-- EXERCISE PROMPT --
Take each line below that has "computer" and copy it.

BEGIN

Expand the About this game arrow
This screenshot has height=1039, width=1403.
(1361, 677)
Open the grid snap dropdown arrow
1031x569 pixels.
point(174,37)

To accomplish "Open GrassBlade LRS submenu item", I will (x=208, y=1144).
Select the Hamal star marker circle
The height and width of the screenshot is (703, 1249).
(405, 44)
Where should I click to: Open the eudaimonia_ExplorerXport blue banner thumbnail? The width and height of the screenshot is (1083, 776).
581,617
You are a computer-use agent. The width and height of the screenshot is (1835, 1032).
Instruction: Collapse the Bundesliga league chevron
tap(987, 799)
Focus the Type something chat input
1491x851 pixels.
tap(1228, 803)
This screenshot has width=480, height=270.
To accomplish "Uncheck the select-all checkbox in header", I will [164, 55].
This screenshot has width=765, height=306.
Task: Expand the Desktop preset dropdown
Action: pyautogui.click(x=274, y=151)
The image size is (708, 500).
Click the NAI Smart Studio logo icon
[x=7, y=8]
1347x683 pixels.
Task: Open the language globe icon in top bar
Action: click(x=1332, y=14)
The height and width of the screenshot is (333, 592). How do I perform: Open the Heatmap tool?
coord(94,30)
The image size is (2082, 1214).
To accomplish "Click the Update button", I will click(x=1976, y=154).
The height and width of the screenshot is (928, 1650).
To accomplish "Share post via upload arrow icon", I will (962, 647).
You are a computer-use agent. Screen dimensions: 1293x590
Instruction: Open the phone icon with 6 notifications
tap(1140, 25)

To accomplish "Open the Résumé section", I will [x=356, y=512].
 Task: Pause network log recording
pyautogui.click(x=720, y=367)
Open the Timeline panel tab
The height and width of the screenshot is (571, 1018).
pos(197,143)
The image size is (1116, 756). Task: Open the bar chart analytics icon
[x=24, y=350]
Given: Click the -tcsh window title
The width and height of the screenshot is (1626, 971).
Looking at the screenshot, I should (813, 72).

END

-- ANSWER AREA --
You are a computer-use agent. The width and height of the screenshot is (1835, 1032).
You are a computer-use agent. Screen dimensions: 1293x590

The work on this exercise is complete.